Le direttive di cui Bruxelles ha contestato la non corretta applicazione sono la 75/442 sullo smaltimento e il recupero di rifiuti per incoraggiare l’adozione di misure per la loro limitazione e la 91/689 sulla gestione controllata dei rifiuti pericolosi.

La normativa Ue prevede che ogni stato membro invii a Bruxelles piani che specifichino i tipi, la quantità e l’origine dei rifiuti da recuperare o smaltire, i requisiti tecnici, i luoghi o gli impianti adatti allo smaltimento.
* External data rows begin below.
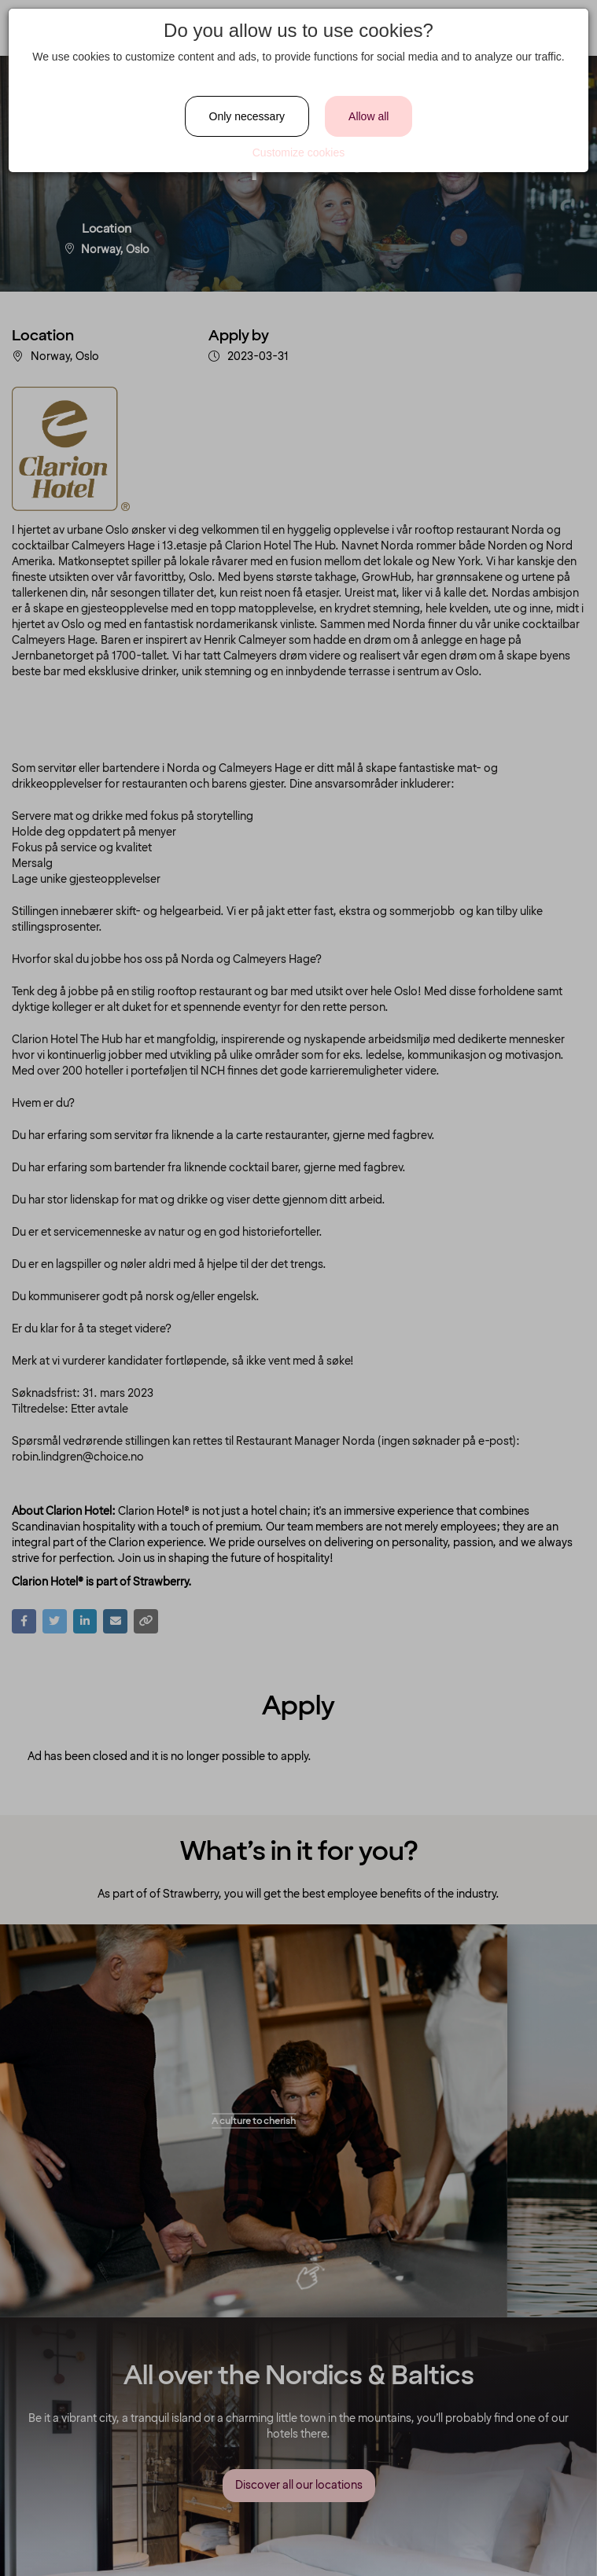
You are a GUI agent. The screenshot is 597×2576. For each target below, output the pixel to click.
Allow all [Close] (368, 116)
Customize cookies (298, 152)
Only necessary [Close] (247, 116)
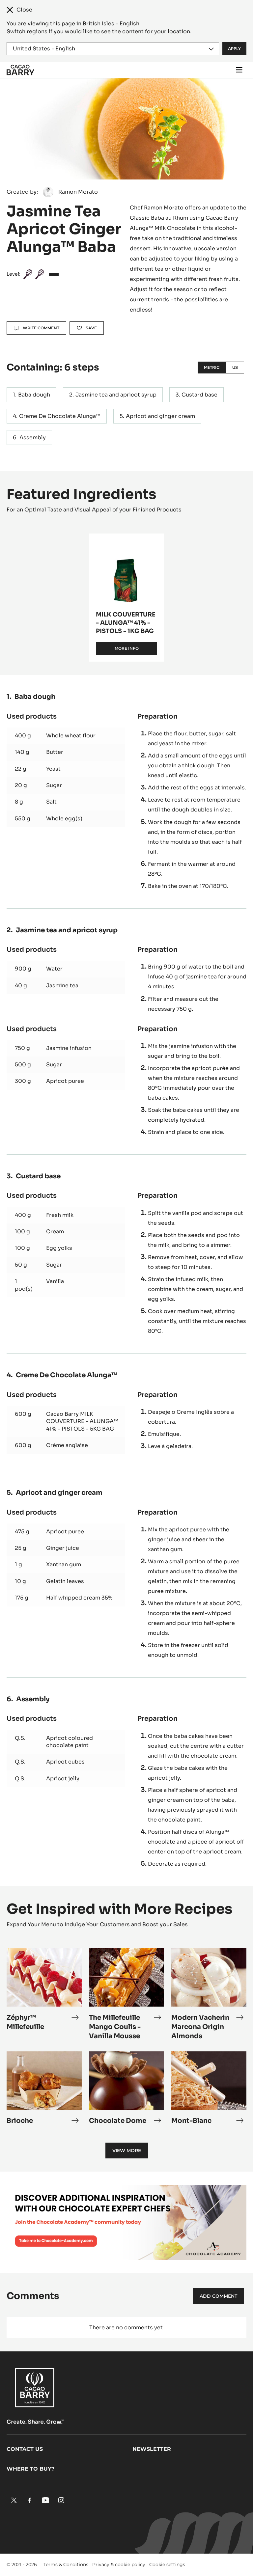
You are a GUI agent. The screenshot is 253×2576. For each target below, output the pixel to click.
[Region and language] (113, 48)
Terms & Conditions (65, 2564)
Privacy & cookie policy (118, 2564)
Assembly (32, 437)
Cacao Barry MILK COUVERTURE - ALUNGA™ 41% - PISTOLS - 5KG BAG (82, 1421)
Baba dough (34, 394)
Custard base (199, 394)
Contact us (25, 2449)
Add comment (218, 2296)
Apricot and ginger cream (160, 416)
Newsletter (151, 2449)
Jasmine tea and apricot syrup (115, 394)
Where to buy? (30, 2469)
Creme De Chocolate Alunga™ (59, 416)
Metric (212, 367)
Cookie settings (167, 2564)
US (235, 367)
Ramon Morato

La Commissione aveva scritto alle autorità italiane il 19 dicembre 2002 per sottolineare l’inadempienza riguardanti un folto numero di province e regioni (piu’ ampio di quello indicato nella sentenza), lettera a cui Roma avrebbe dovuto rispondere entro due mesi. Insoddisfatta della risposta, Bruxelles ha scritto nuovamente alle autorita’ italiane il 13 luglio 2005, inviando un parere motivato. Roma aveva replicato limitandosi a due notifiche relative ai piano di gestione dei rifiuti delle provincie di Gorizia e Modena.

A questo punto Bruxelles ha citato l’Italia davanti Corte. Passando in rassegna le diverse considerazioni delle due parti i giudici sono giunti alla conclusione che l’Italia per alcuni piani ”è venuta meno agli obblighi che le incombono in forza delle normative Ue" ed è dunque "condannata alle spese".